Pick out every line of the data below that contains the string "click", and copy each one.

— start Provided material —

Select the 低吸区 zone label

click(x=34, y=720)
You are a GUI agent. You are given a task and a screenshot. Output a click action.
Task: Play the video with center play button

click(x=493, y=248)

— end Provided material —

▶ _Correct output_:
click(x=34, y=720)
You are a GUI agent. You are given a task and a screenshot. Output a click action.
click(x=493, y=248)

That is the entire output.